Khadke et al. demonstrated that trans-4-methylcinnamaldehydes which are present in the bark of trees, were able to down-regulate several genes involved in biofilm formation such as genes for hyphal development and matrix production of Candida albicans.

The new sodium houttuyfonate (SNH) is a compound derived from the plant Houttuynia cordata, an herbal drug clinically used in Asia. Zhang et al. demonstrated that SNH inhibited fungal sporulation, conidial germination, and biofilm formation. Interestingly, daily gastric gavage of SNH significantly decreased the fungal burden and local tissue damage in a mouse model of disseminated infection of Aspergillus fumigatus.

Wei et al. isolated from the endophytic fungus Xylaria curta E10 new dimeric chromanones (Paecilins) and several Paecilins showed antifungal activity against C. albicans.

Nanobiotechnology has gained attention in the pharmaceutical and medical fields, and the nano-sizing of antimicrobial agents seems to be a promising treatment for biofilm-related infections. In two papers on this Research Topic, antibiofilm of different chitosan formulations were studied. Chitosan (CS) is a cost-effective biopolymer suitable for preparing biocompatible, biodegradable, and non-cytotoxic nanoparticles (Kumar et al., 2022).

In the paper of Tan et al., amphotericin B (AmpB)-loaded chitosan nanoparticles (CSNP) functioned with β-1,3 glucanase (Gls), and their antibiofilm activity was evaluated against C. albicans biofilm in vitro. CSNP-AmpB-Gls inhibited biofilm formation and exhibited high efficacy in the disruption of a mature biofilm. Such nanoparticles were able to penetrate the biofilm and disassemble the biofilm matrix.

In their paper, Lin et al., combined chitosan with EDTA and the antimicrobial peptide Nile tilapia piscidin 4 (TP4). Such a formulation was tested against biofilm formed by Gardnerella vaginalis and Streptococcus anginosus, two vaginitis-associated pathogens. In addition to an antibiofilm activity in vitro, the TP4-chitosan formulation significantly decreased the amount of G. vaginalis and S. anginosus recovered from mice vaginal lavage, after infection with the two microorganisms. Interestingly, the TP4-chitosan formulation did not act against vaginal lactobacilli, representing an important protective component in the vaginal district.

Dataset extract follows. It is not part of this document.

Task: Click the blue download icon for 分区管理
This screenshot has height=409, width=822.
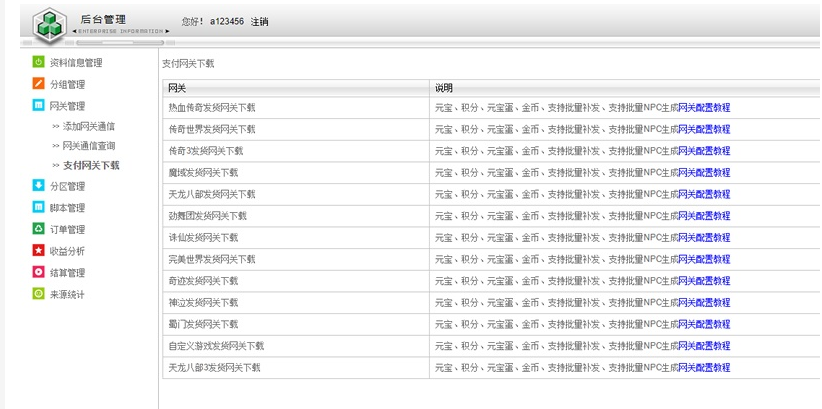Action: [39, 186]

In the paper of Lahiri et al. nanoparticles of ZnO were synthesized using the floral extract of Clitora ternatea, a traditionally used medicinal plant. Such nanoparticles showed stability for a long period. They were effective in the eradication of the oral biofilm formed by Porhpyromonas gingivalis or Alcaligenes faecalis, reducing the carbohydrate and protein content of the extracellular polymeric substance of biofilm.

Melissa officinalis is associated with phytotherapy for its sedative, antispasmodic, antimicrobial, and antioxidative activities. Yu et al. tested the essential oil of M. officinalis (MOEO) toward Vibrio parahaemolyticus that can lead to vibriosis in different species of aquatic animals, along with septicemia and gastroenteritis in humans. The Authors observed that MOEO could inhibit the biofilm formation and extracellular polysaccharide production.

Finally, Rao et al. tested SYG-180-2-2, an amide-containing compound widely present in natural products and pharmaceuticals, against methillin-resistant Staphylococcus aureus strains and showed that such a compound suppressed the biofilm-formation, reducing the bacterial adhesion and the production of polysaccharide intercellular adhesin.

In summary, this Research Topic provides a better understanding of the main natural and alternative components that exhibit activity in the biofilm control of pathogenic species. It is also becoming evident that the problem of biofilm-related infections can only be tackled by using interdisciplinary approaches that involve different expertise from clinicians, microbiologists, chemists, and bio-materialists. In this way, we hope that this Research Topic can generate knowledge and open ways for the construction of new strategies to combat biofilm-related infections.